Andrew John Myers (born 3 November 1973) is an English football coach and former professional footballer who is a loan player technical coach at Premier League club Chelsea.

As a player, he was a defender notably in the Premier League with Chelsea and Bradford City. He also played in the Football League for Colchester United, Brentford and Portsmouth. He was capped by England at youth level. 

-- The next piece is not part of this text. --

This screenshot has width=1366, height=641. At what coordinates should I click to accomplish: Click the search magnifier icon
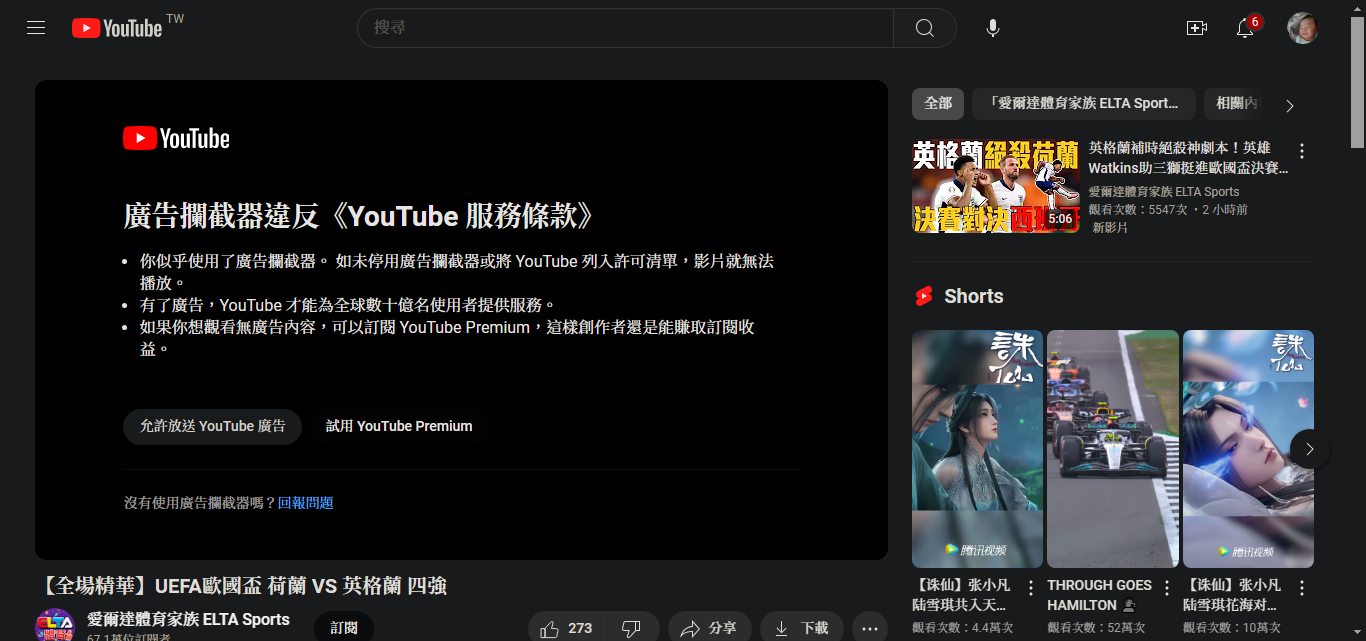(x=923, y=27)
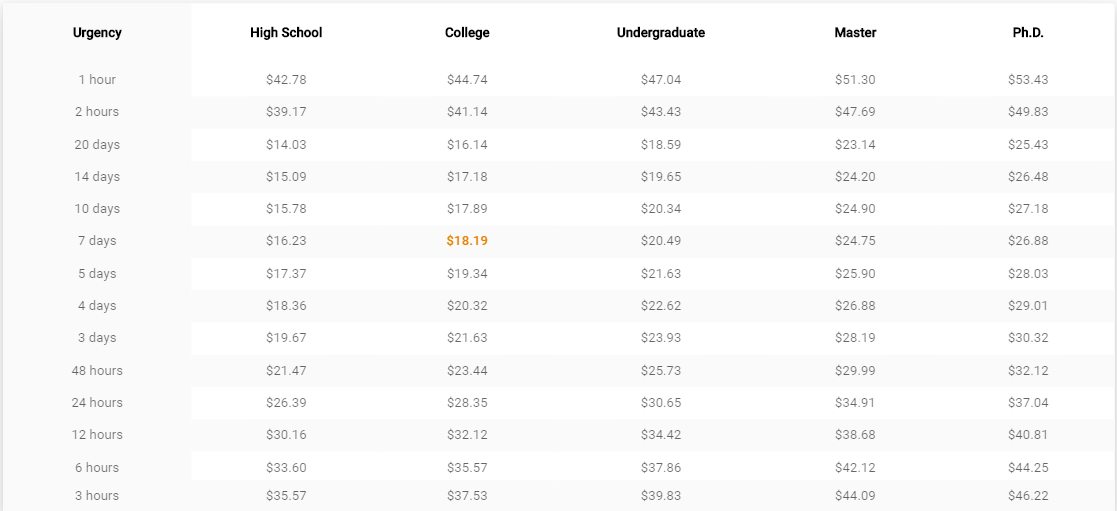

Since retirement, Myers has worked as a coach and returned to Chelsea in 2015 as a youth coach. He later had a spell as assistant manager of Eredivise club Vitesse before returning in 2017 to manage Chelsea's development squad.

Club career

Chelsea 
A product of the Chelsea Centre of Excellence, Myers made his bow in senior football with three first team appearances late in the 1990–91 First Division season and he was voted the club's Young Player of the Year. Myers signed his first professional contract in July 1991 and despite injury trouble and never featuring regularly, he would play for a further eight seasons as a professional for Chelsea and was a member of the 1996–97 FA Cup and 1997–98 UEFA Cup Winners' Cup-winning teams. After being made available for transfer, Myers departed Stamford Bridge in July 1999 and made 106 appearances and scored two goals for the club.

Bradford City 
On 16 July 1999, Myers joined Premier League club Bradford City on a four-year contract for an £800,000 fee. He missed most of the 1999–00 pre-season with a thigh strain and finally made his debut as a 66th-minute substitute for Wayne Jacobs in a 1–1 draw with Tottenham Hotspur on 12 September 1999. He then became the starting left back, but lost his place in the team to Lee Sharpe in October, due to suspension and illness. Myers returned to the team in November 1999 and featured regularly until mid-January 2000, when he suffered a groin injury. After returning to fitness, he departed on loan for the remainder of the 1999–00 season on 23 March 2000. He finished the season with just 16 appearances.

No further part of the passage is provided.